Kasih mengubah hukum dari beban menjadi kerinduan.
3. Kasih kepada sesama adalah wajah nyata dari kasih kepada Tuhan
Yesus melanjutkan dengan sesuatu yang mengejutkan:
“Hukum yang kedua, yang sama dengan itu…”
Artinya, kasih kepada sesama bukan pelengkap—melainkan bagian yang tidak terpisahkan.
“Kasihilah sesamamu manusia seperti dirimu sendiri.” (Imamat 19:18)

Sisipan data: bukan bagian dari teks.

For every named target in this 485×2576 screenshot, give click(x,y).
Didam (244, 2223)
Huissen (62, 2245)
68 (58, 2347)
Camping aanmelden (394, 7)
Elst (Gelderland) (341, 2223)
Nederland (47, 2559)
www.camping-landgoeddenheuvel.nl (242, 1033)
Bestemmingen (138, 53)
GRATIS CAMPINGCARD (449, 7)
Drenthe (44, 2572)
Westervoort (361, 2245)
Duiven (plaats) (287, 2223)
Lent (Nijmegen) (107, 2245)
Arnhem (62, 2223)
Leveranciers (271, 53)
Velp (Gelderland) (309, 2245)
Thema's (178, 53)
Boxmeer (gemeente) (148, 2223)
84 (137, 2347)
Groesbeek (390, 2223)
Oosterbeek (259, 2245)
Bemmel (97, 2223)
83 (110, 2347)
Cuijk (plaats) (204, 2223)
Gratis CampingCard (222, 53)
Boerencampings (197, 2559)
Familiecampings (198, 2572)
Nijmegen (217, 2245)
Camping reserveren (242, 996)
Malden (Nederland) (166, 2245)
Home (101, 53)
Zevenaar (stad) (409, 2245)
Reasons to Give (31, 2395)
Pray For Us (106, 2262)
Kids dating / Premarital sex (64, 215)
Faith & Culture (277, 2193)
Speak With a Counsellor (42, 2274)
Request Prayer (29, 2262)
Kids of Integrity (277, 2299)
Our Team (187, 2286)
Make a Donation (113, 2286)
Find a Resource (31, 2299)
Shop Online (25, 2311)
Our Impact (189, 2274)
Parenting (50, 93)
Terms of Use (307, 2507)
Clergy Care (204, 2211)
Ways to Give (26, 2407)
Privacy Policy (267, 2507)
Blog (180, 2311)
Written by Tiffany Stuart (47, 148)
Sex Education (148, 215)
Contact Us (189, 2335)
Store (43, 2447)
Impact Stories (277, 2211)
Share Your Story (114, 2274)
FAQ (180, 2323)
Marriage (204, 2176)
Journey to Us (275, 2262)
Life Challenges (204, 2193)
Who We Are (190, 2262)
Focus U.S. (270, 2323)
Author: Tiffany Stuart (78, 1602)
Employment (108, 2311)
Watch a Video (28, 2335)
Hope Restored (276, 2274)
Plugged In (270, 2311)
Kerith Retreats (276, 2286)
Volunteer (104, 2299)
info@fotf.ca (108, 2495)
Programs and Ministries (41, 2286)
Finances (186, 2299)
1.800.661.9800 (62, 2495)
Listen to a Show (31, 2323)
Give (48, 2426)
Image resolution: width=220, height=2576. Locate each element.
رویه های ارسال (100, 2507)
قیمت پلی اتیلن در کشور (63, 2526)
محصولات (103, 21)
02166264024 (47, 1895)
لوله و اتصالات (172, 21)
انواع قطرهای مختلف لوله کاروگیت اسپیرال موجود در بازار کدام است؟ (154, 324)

Kasih kepada Tuhan yang tidak terlihat harus menjadi nyata dalam relasi dengan manusia yang terlihat.
Rasul Yohanes menegaskan dengan keras:
“Jika seseorang berkata: ‘Aku mengasihi Allah,’ tetapi ia membenci saudaranya, ia adalah pendusta.” (1 Yohanes 4:20)
Yakobus menambahkan:
“Iman tanpa perbuatan adalah mati.” (Yakobus 2:17)
Kasih kepada sesama adalah bukti bahwa iman kita hidup.
Ilustrasi
Seperti matahari—kita tidak bisa memegangnya, tetapi kita merasakan panasnya. Demikian juga kasih kepada Tuhan—tidak terlihat, tetapi harus terasa melalui cara kita memperlakukan orang lain.
4. Kasih kepada sesama mencerminkan hati yang telah dipulihkan
Yesus berkata: “Seperti dirimu sendiri.” Ini menarik—Yesus mengasumsikan bahwa manusia tahu bagaimana mengasihi dirinya. Namun dosa merusak cara kita melihat diri:
- ada yang menjadi egois
- ada yang membenci diri sendiri
Padahal, manusia diciptakan:
“Menurut gambar Allah…” (Kejadian 1:27)
Dan Paulus berkata:
“Tidak pernah orang membenci tubuhnya sendiri, tetapi mengasuh dan merawatinya…” (Efesus 5:29)
Kasih yang benar kepada sesama lahir dari hati yang:
- mengenal nilainya di hadapan Tuhan
- dipulihkan oleh kasih Kristus Sehingga kita bisa hidup seperti yang ditulis Paulus:
“Jangan hanya memperhatikan kepentingan sendiri, tetapi kepentingan orang lain juga.” (Filipi 2:4)
Ilustrasi
Orang yang hatinya terluka cenderung melukai orang lain. Tetapi orang yang dipulihkan akan menjadi sumber pemulihan bagi sekitarnya.
KESIMPULAN: CINTA YANG TIDAK BISA DIPISAHKAN
Yesus tidak memberikan dua perintah yang terpisah, tetapi satu kehidupan yang utuh:
- Kasih kepada Tuhan adalah sumbernya
- Kasih kepada sesama adalah alirannya
- Jika kita mengaku mengasihi Tuhan, itu harus terlihat.
Jika kita sungguh mengasihi sesama, itu pasti berasal dari Tuhan. Tanpa yang satu, yang lain kehilangan makna.
PENUTUP (REFLEKSI)
Mari bertanya dengan jujur:
- Apakah kasih kita kepada Tuhan hanya kata, atau benar-benar hidup?
- Apakah orang lain bisa merasakan kasih Tuhan melalui kita?
- Karena pada akhirnya, dunia tidak membaca Alkitab— dunia membaca hidup kita.